### Record list
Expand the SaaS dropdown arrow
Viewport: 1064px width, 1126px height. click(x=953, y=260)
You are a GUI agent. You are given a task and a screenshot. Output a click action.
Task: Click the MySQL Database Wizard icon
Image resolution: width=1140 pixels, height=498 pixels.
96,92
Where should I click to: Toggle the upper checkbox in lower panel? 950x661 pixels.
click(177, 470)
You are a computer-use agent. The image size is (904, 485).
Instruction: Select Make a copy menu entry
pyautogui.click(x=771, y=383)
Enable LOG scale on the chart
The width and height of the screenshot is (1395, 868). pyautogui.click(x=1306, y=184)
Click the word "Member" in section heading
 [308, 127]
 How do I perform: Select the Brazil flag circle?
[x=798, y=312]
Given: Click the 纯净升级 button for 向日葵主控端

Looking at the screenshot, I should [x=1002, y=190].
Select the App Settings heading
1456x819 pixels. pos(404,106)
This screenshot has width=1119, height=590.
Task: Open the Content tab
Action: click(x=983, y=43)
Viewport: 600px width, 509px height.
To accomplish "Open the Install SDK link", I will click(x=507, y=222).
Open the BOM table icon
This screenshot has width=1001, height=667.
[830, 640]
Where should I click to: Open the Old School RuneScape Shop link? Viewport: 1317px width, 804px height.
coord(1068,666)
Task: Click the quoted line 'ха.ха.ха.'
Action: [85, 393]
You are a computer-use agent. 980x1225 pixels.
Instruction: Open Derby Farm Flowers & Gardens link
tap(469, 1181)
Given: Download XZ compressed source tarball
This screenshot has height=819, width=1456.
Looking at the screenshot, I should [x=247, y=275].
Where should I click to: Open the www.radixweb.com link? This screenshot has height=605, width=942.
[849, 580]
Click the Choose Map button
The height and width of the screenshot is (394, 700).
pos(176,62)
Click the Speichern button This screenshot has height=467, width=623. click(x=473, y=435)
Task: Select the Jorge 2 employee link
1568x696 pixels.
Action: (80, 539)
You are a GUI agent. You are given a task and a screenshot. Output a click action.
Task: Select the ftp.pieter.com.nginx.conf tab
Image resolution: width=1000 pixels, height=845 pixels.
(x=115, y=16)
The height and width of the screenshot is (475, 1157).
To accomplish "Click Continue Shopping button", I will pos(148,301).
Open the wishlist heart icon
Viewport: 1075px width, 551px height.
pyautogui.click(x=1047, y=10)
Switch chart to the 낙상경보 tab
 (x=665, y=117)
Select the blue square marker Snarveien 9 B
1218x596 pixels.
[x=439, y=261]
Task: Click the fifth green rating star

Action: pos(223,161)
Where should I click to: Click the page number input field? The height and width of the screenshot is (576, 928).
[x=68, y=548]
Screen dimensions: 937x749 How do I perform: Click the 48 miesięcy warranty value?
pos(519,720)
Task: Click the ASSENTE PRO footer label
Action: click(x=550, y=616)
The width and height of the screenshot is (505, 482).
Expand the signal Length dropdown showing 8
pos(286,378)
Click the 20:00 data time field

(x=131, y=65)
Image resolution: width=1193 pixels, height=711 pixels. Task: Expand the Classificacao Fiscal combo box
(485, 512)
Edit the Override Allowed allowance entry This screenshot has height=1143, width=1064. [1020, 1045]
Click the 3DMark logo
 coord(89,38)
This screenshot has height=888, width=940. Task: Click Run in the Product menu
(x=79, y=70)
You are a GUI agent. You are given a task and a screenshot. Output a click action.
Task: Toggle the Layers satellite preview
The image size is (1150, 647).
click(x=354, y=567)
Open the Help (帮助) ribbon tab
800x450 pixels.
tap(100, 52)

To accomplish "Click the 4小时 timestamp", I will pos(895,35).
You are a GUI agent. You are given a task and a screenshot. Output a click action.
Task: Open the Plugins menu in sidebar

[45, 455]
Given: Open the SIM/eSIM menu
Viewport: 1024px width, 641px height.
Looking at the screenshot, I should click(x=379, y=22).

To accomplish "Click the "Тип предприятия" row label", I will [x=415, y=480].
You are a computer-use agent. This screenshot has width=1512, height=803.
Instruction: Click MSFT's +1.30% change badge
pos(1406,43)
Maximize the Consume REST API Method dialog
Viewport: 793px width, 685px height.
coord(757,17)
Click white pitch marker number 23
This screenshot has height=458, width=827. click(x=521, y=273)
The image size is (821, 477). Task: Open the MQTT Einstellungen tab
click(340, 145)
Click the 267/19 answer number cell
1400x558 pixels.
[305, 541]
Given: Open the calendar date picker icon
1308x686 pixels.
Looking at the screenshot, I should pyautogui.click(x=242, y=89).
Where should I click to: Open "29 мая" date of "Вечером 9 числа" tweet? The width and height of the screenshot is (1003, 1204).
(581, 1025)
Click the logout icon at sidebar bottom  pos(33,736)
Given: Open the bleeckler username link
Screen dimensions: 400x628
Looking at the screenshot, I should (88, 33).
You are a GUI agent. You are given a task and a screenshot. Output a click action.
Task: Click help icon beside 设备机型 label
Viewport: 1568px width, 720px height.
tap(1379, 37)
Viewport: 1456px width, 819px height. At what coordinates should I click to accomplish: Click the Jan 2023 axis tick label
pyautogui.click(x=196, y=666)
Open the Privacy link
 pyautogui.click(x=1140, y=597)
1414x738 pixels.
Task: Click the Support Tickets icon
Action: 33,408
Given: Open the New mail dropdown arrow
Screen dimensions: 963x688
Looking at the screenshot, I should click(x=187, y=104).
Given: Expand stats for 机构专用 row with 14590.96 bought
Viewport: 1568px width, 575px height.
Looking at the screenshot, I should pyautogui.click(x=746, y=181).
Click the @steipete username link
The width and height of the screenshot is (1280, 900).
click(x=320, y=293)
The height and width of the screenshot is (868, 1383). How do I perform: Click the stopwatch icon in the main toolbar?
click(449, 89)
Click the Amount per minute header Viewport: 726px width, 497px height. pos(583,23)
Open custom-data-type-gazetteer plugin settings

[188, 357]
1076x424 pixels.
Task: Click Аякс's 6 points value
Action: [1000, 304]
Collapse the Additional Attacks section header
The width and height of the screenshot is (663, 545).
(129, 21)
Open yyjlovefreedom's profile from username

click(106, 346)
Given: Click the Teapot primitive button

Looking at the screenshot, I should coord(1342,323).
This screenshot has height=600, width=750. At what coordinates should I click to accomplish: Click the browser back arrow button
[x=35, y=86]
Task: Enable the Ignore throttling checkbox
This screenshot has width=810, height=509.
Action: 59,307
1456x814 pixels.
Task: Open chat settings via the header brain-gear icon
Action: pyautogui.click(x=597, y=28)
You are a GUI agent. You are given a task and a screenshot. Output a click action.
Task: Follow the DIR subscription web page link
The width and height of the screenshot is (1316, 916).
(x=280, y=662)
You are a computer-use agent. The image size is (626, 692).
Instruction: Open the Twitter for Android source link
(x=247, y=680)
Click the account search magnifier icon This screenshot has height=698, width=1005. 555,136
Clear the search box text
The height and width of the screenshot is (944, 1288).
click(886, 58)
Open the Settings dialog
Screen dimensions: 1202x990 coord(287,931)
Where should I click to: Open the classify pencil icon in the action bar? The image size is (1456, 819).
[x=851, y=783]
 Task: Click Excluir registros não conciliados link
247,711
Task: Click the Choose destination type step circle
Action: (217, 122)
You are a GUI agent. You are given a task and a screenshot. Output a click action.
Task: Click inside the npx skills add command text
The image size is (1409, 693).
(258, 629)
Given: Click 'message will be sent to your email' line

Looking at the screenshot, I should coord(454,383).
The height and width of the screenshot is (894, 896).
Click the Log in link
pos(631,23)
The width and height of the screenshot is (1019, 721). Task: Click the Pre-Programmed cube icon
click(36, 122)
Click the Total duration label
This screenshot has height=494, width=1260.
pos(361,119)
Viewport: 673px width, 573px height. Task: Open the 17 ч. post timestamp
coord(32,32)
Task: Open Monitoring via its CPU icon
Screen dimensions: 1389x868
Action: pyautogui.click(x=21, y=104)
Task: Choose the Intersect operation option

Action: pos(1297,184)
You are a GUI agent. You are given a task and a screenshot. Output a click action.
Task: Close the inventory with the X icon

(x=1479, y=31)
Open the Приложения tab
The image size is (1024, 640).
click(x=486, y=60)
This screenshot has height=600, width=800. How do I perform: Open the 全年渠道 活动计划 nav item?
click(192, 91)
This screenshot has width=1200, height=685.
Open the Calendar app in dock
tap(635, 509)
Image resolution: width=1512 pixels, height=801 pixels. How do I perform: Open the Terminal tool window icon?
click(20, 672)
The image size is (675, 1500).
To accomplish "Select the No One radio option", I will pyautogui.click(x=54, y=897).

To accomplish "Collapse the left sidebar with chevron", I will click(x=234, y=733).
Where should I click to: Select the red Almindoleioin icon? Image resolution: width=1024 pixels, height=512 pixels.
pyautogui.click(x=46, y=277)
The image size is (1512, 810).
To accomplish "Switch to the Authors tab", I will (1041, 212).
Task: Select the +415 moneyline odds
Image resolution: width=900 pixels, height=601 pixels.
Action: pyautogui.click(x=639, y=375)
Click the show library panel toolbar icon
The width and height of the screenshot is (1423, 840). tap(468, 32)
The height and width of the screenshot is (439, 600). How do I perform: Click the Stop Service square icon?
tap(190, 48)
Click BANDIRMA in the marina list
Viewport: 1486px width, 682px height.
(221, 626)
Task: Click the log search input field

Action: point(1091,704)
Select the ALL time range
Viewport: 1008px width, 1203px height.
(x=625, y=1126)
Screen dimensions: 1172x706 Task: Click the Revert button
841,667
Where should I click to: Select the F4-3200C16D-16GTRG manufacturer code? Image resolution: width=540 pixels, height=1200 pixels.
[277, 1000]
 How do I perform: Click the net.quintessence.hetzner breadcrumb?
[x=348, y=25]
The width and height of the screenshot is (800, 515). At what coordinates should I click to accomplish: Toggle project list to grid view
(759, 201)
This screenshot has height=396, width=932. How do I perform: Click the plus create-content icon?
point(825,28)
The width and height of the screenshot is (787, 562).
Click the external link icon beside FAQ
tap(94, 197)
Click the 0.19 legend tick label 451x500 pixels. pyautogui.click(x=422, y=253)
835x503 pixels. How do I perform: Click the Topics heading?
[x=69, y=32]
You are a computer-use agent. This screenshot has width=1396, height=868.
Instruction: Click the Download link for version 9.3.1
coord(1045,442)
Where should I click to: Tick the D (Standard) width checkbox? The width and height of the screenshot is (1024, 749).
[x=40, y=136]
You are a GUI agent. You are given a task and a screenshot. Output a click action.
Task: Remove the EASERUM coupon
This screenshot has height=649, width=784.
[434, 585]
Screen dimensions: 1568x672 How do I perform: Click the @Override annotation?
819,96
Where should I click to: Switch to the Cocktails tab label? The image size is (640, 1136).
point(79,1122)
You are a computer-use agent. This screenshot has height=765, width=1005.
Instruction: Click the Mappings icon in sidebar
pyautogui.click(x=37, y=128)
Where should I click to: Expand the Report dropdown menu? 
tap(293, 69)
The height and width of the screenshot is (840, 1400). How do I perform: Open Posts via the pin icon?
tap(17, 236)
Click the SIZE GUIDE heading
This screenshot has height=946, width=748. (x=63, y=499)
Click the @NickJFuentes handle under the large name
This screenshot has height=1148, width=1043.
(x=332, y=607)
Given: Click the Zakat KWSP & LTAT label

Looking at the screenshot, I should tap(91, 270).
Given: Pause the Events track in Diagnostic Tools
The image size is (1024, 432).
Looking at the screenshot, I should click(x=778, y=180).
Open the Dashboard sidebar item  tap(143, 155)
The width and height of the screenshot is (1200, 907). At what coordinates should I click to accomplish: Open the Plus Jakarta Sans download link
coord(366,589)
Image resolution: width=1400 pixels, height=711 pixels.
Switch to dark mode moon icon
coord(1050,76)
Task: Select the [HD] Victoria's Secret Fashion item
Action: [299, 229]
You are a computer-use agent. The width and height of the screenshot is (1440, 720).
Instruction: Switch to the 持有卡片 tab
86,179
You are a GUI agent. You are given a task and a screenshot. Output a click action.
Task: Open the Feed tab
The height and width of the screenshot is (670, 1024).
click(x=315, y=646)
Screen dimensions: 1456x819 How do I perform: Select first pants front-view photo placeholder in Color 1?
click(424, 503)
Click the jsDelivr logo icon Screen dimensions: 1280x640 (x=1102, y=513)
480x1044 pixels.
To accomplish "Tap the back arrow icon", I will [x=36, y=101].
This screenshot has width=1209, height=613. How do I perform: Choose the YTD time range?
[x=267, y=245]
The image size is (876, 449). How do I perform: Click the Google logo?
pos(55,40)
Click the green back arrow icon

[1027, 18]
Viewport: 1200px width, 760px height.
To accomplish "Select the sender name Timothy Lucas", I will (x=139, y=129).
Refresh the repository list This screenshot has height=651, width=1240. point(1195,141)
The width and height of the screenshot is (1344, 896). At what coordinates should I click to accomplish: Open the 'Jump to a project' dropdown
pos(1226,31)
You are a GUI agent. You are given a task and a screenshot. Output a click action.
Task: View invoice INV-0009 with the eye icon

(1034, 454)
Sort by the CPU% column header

### Instructions to follow
Rescale the stretch of the data from the line containing "This screenshot has width=1209, height=613." through the end of the data by reproducing every line, requests included, with each coordinate in the answers multiplied by 2.05 and rounded to a whole number, halves rounded up. All other numbers should remain as they are.

### Written response
This screenshot has width=1209, height=613. How do I perform: Choose the YTD time range?
[x=547, y=502]
The image size is (876, 449). How do I perform: Click the Google logo?
pos(113,82)
Click the green back arrow icon

[2105, 37]
Viewport: 1200px width, 760px height.
To accomplish "Select the sender name Timothy Lucas", I will (x=285, y=264).
Refresh the repository list This screenshot has height=651, width=1240. point(2450,289)
The width and height of the screenshot is (1344, 896). At what coordinates should I click to accomplish: Open the 'Jump to a project' dropdown
pos(2513,64)
You are a GUI agent. You are given a task and a screenshot. Output a click action.
Task: View invoice INV-0009 with the eye icon

(2120, 931)
Sort by the CPU% column header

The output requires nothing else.